Thursday, October 13, 2011

Tom Waits - The Heart of Saturday Night LP - German Pressing review

I own three copies of Tom Wait's The Heart of Saturday Night.  The first copy I bought was an early-1980s Asylum pressing made here in the old U.S. of A.  The second pressing I bought was for 'family' listening - it was the 180g Rhino re-issue.  The latest copy I bought is a 1990s pressing from Germany.  How different do these three version sound?

First, a little note on the actual album - The Heart of Saturday Night is Wait's second.  Lacking some of the beauty and emotional melodies of his first album, Closing Time, Heart has a gruffer, rougher sound.  While Closing Time is nostalgic memories, Heart has more of a beatnik growl.  There are signs of the future, darker Waits here - for example, check out the classic song Diamonds on my Windshield.  Anyways, there are plenty of reviews out there of this album, so check 'em out - but be sure to not miss out on this great record.

The 1980s Asylum pressing has a very organic sound that is rich and inviting.  My only gripe is the overall sound is a little 'dirty' - like a faint dirty wash over the entire soundscape.  It's like a slightly out-of-focus lense that obscures detail and treble extension.  But this really wasn't noticeable until I heard something better.

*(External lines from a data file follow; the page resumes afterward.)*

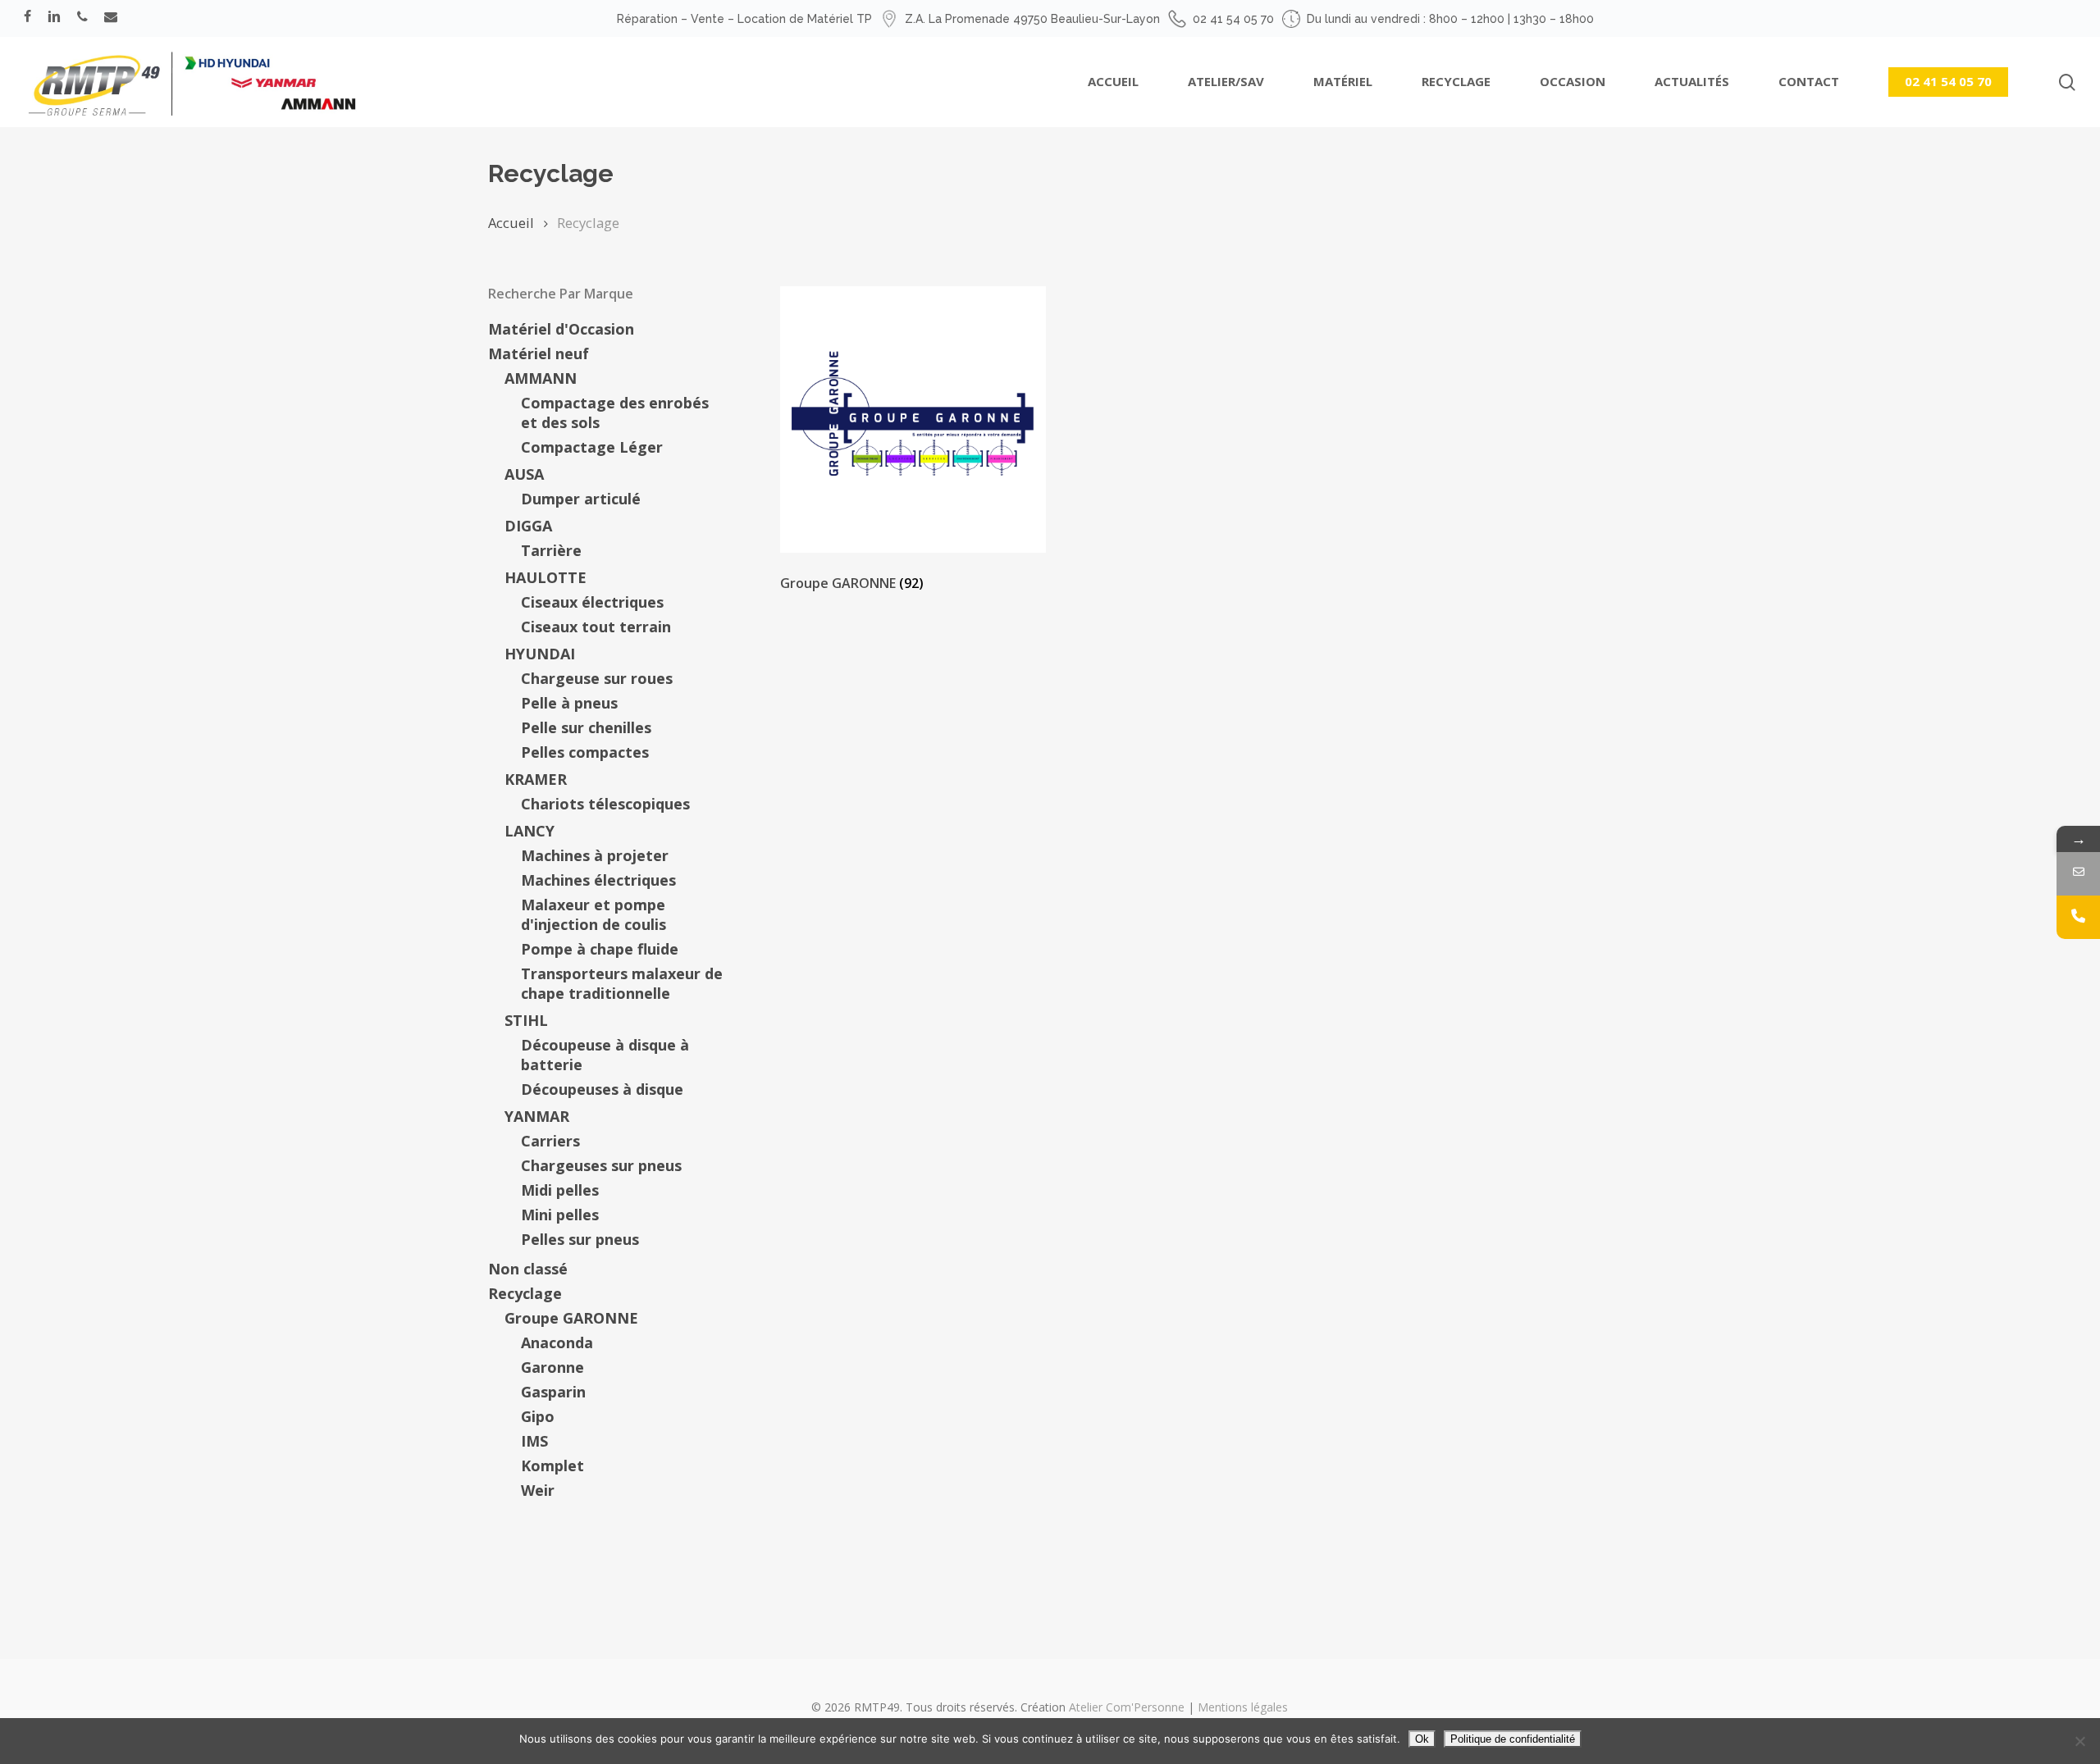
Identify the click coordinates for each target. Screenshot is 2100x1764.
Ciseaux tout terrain (596, 626)
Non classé (528, 1269)
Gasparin (553, 1392)
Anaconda (557, 1342)
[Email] (2078, 874)
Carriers (550, 1141)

The recent 180g re-issue from Rhino was a big disappointment.  I bought this copy to use in a second stereo system, so I really wasn't expecting it to best my original.  Why is that?  I've had some problems with a number of recent re-issues.  Vinyl and mastering quality is subpar compared to the glory days when records were the medium of choice.  But the mastering on the Rhino is just plain awful - the treble is just gone, sounding like a wet blanket has been placed over my speakers.  Supposedly this has been addressed with a re-re-issue, but I haven't heard it yet.

Finally we come to the 90s German re-issue.  Since my U.S. copy is in VG+ condition, I wanted something a little better.  I found a nice German copy for about the same price I would throw down for an original U.S. pressing, so why not give it a try?  I've had some good luck with German vinyl in the past, and I was not disappointed.  The quality of the vinyl is absolutely fantastic, almost meeting the standards of the Japanese for quietness and flatness. And the overall sound is really where this record shines - the detail and focus is really that much better than the U.S. copy I have.  It doesn't "sound like a different record", but I can hear more detail, a great treble extension, and the 'soundscape' has more coherence.  The qualities I'm hearing come from good mastering practices, excellent electronics, and an attention to quality that is often lacking these days.